Vangelo

Mt 16,13-20
Tu sei Pietro, e a te darò le chiavi del regno dei cieli.

+ Dal Vangelo secondo Matteo

In quel tempo, Gesù, giunto nella regione di Cesarèa di Filippo, domandò ai suoi discepoli: «La gente, chi dice che sia il Figlio dell’uomo?». Risposero: «Alcuni dicono Giovanni il Battista, altri Elìa, altri Geremìa o qualcuno dei profeti».
Disse loro: «Ma voi, chi dite che io sia?». Rispose Simon Pietro: «Tu sei il Cristo, il Figlio del Dio vivente».

E Gesù gli disse: «Beato sei tu, Simone, figlio di Giona, perché né carne né sangue te lo hanno rivelato, ma il Padre mio che è nei cieli. E io a te dico: tu sei Pietro e su questa pietra edificherò la mia Chiesa e le potenze degli inferi non prevarranno su di essa. A te darò le chiavi del regno dei cieli: tutto ciò che legherai sulla terra sarà legato nei cieli, e tutto ciò che scioglierai sulla terra sarà sciolto nei cieli».
Allora ordinò ai discepoli di non dire ad alcuno che egli era il Cristo.

Parola del Signore

COMMENTO: La liturgia di oggi ripropone la bella domanda di Gesù,: “Ma voi chi dite che io sia? “. Gesù non ha bisogno della risposta dei dodici per sapere se è più bravo degli altri profeti, ma lo domanda  per sapere se a Lui abbiamo aperto il nostro cuore. La risposta di Pietro ha due tempi:” Tu sei il Messia, sei la mano di Dio, la sua carezza, il suo progetto di libertà”. E poi aggiunge: “Sei il figlio del Dio vivente.

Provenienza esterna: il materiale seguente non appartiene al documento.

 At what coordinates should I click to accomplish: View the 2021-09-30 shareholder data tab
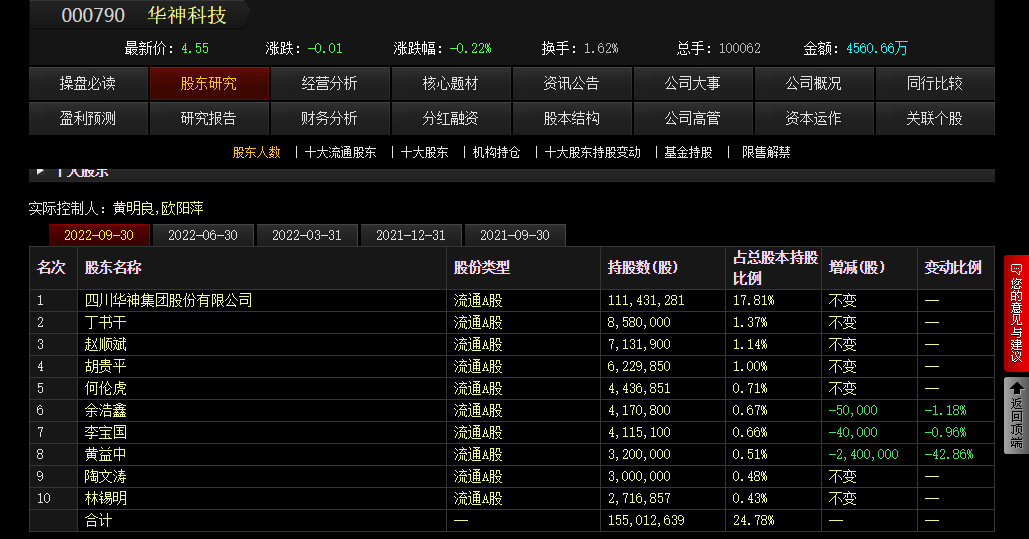[515, 235]
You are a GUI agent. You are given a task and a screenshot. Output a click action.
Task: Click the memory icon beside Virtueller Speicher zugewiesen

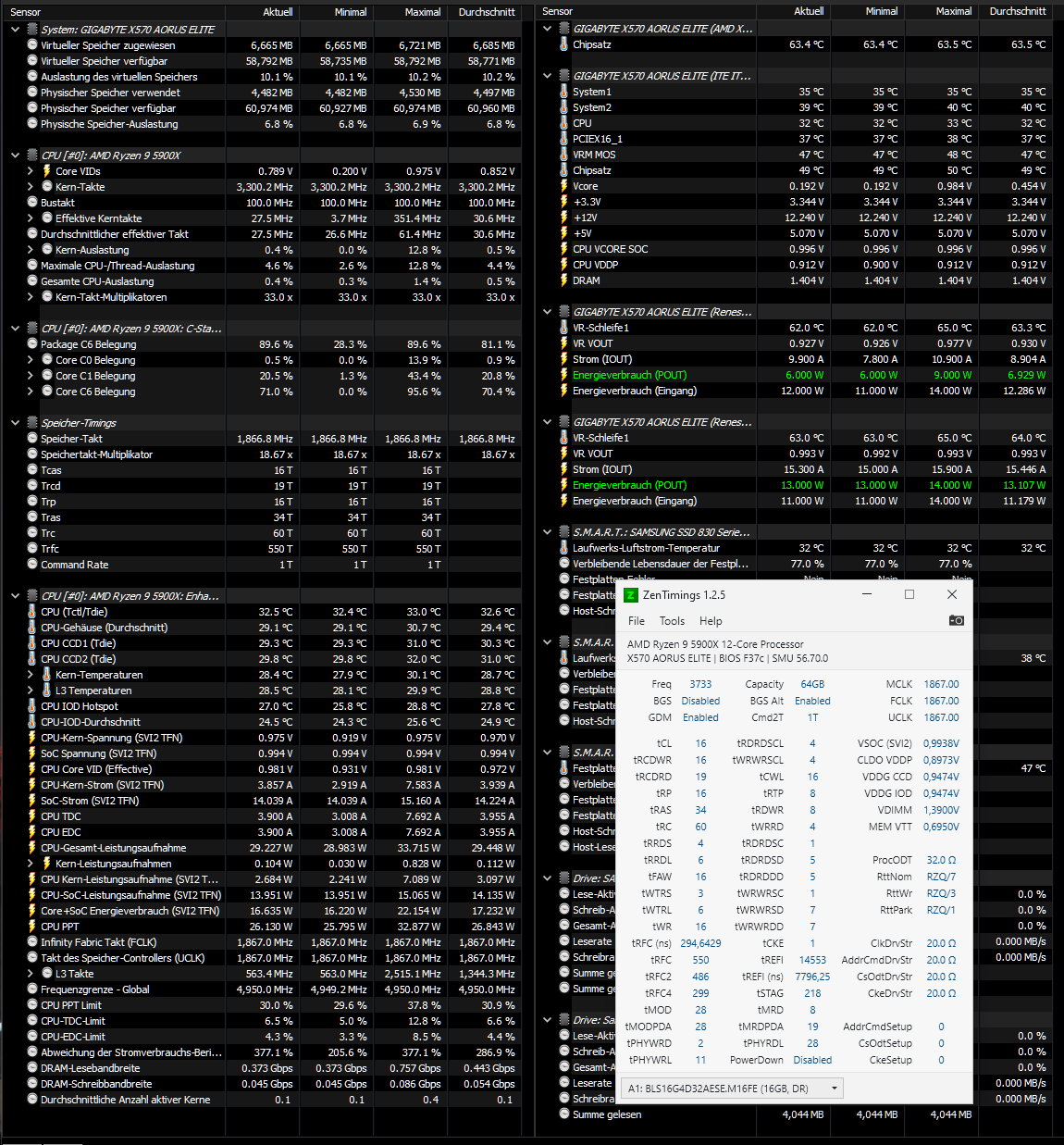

Colui che fa viva la vita, il miracolo che la fa fiorire, grembo gravido, fontana da cui la vita sgorga potente, inesauribile e illimitata”. Il cristianesimo, la Chiesa, non è solo una religione, una dottrina, una morale, ma nasce dal prendere posizione su Gesù, riconoscendolo Signore, l’Emmanuele, il Dio con noi. Il brano  del Vangelo di oggi ci ragguaglia di come Gesù definisca “pietra”, ossia fondamento visibile l’apostolo Pietro, dando a lui “le chiavi del regno dei cieli”. La “chiave” nella Bibbia indica sempre un potere che appartiene a un padrone ma che viene conferito ad altri  e ora Gesù lo conferisce a Pietro, il quale avrà il compito di confermare i fratelli nella fede e di pascere le pecore del Signore.